Methodology: One-year cross sectional study carried out in a tertiary hospital, on 50 patients referred for USG guided FNAC of deep-seated lesions after considering inclusion/exclusion criteria. Consent and detailed clinical history were taken. After making conventional FNAC smears, Fixed sedimentation method was used for cell block preparation by flushing residual material in needle hub and syringe in 10% buffered formalin. Centrifugation at 3000 rpm was done for 10 minutes to form pellets, supernatant was decanted, deposit was wrapped in filter paper and processed as regular surgical tissue. FNAC smears and Cell block sections were examined and results were correlated with histopathology.

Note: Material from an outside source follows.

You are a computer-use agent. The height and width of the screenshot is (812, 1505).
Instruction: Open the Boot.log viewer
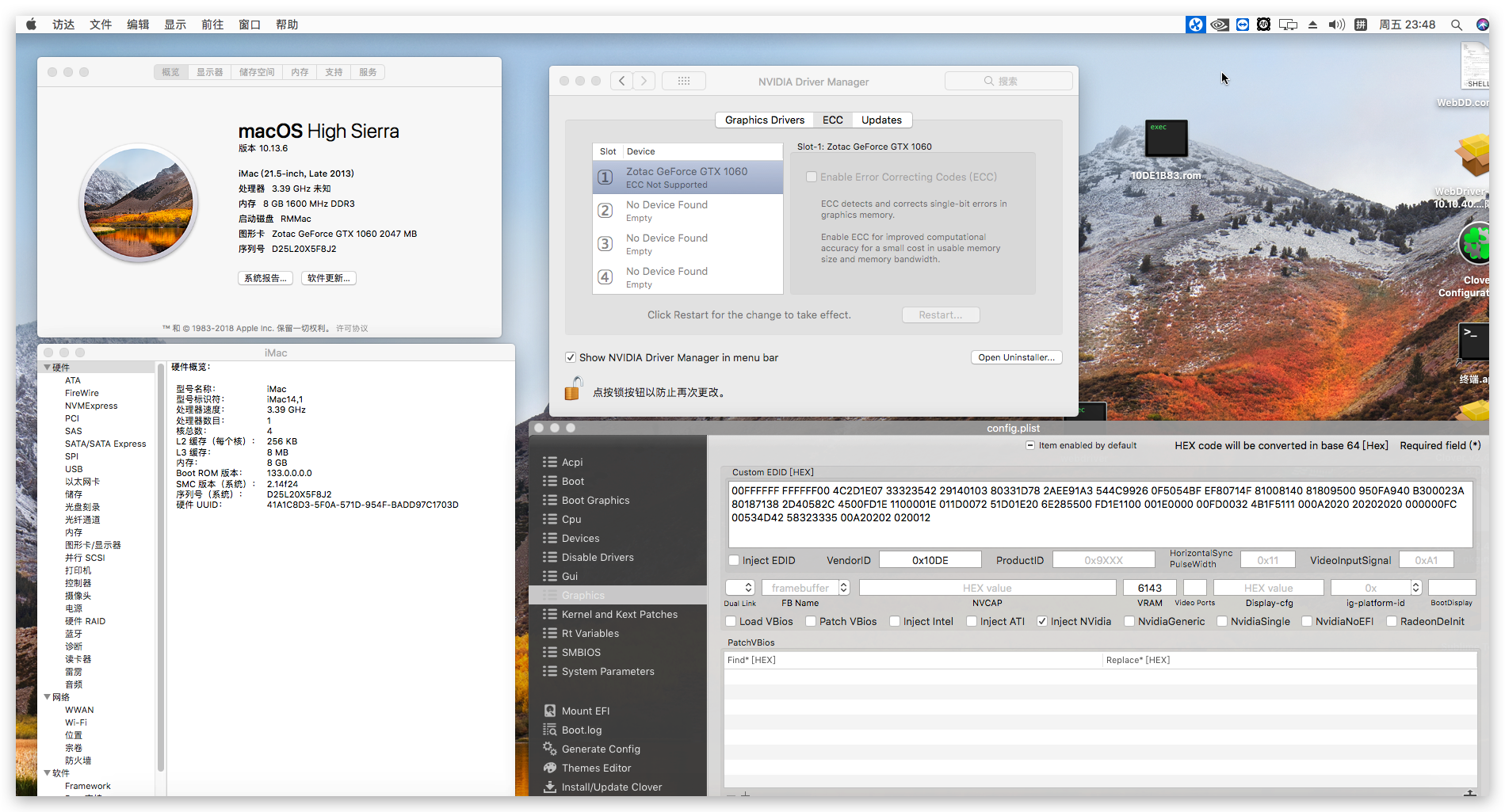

Results: Of the 50 cases, Sensitivity, specificity, and diagnostic accuracy of deep-seated lesions considering histopathology as gold standard was 86.96%, 100%, 88.0% for FNAC and 95.65%, 100%, 96.0% for Cell block and 97.83%, 100%, 98.0% for FNAC+ CB combined respectively.
Conclusion: Cell blocks as an adjuvant to FNAC smears is highly effective technique in cytology for definitive diagnosis.